When neither of us answered, she sighed, retrieved the Helter Skelter book from the shelf, opened it to a page of photos and passed it to us. The guy did look like Manson, especially in the upper half of the face, through the eyes and hairline.

“Now, he could be trading on a coincidental resemblance to back up his story,” Evelyn said. “But I’d check it out. DNA is DNA.”

Twenty minutes later, she turned from her computer again. “I found Moreland. Seems he’s currently enjoying the hospitality of a mental institution outside Indianapolis.”

“So he’s Manson’s son after all,” I said. “Or, I suppose, one could argue that claiming to be related to the man is grounds for committal in itself.
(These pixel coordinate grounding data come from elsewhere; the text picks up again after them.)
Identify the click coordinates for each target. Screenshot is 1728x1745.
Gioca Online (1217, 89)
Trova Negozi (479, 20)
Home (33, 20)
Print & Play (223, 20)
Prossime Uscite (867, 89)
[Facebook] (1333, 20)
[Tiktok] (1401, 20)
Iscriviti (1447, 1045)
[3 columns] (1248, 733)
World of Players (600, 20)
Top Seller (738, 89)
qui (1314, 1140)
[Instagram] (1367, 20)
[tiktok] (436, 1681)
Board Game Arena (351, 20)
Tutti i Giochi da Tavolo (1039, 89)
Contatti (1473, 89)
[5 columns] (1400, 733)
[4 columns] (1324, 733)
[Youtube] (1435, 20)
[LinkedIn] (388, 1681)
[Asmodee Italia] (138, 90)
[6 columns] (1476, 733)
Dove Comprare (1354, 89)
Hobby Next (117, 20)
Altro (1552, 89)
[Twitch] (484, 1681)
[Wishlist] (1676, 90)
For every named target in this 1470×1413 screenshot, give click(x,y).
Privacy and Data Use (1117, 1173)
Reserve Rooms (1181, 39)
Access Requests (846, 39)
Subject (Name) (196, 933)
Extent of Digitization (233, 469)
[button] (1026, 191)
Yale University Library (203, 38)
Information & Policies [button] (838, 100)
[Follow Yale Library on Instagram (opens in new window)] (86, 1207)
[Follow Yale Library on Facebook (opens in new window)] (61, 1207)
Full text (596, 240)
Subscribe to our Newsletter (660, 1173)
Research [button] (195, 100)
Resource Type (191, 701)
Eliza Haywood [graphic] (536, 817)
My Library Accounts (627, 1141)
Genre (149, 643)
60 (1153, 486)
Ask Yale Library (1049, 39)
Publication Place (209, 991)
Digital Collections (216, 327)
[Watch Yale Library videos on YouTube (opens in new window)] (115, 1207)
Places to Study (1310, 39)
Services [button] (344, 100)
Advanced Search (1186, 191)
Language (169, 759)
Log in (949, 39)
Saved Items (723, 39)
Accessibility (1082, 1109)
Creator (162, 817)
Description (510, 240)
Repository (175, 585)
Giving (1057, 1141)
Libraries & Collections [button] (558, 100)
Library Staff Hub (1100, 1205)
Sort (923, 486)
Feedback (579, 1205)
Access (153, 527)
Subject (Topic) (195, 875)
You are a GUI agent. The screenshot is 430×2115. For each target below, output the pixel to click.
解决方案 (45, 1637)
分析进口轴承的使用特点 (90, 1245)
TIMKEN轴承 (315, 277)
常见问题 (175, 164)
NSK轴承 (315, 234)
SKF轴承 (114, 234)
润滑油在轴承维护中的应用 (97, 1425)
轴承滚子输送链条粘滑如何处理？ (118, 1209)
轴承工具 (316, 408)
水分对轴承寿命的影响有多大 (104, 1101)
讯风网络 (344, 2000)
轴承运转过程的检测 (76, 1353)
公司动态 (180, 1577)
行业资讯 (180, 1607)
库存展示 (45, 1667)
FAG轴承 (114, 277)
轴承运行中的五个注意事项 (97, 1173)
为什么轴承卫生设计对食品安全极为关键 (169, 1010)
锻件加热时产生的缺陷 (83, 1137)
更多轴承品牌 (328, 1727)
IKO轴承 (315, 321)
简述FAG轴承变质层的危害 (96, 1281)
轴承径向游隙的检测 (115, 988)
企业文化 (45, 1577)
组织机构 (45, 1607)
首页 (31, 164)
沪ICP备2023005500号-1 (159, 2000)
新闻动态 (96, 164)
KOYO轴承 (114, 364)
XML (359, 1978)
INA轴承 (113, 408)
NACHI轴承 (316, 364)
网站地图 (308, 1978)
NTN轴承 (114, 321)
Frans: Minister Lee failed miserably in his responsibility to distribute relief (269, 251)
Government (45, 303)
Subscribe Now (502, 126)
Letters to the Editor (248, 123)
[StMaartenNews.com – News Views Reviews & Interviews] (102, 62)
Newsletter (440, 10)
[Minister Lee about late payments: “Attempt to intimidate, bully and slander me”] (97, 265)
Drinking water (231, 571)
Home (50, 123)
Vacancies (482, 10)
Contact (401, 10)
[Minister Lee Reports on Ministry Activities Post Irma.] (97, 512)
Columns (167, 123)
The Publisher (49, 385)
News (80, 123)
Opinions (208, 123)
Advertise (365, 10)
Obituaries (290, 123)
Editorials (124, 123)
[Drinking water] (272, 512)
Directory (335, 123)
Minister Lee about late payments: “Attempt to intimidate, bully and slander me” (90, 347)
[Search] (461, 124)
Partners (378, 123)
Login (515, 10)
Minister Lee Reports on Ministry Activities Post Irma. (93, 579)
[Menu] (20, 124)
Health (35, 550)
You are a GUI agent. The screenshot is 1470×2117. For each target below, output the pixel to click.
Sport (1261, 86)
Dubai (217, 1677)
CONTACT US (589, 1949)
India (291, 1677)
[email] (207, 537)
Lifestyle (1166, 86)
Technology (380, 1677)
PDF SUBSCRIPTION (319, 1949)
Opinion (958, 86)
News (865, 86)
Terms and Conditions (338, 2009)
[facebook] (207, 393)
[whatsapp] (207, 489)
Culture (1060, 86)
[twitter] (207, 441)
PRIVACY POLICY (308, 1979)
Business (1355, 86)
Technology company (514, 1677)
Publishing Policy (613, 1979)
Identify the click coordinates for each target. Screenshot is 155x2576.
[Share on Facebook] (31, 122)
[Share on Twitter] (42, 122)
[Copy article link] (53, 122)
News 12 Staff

Either way, it can’t be him.”

“Not so fast,” Evelyn said. “We have no idea what kind of security this hospital has. If this was our killer, it would make one hell of an alibi.”

She pointed to the screen. “He had a series of arrests in the late eighties, then nothing. Maybe he’s moved up in the world. For all his fuckups, Manson was a bright guy. Let’s assume his kid inherited those brains.”

I glanced at Jack. “Do we have anything better to follow up on right now?”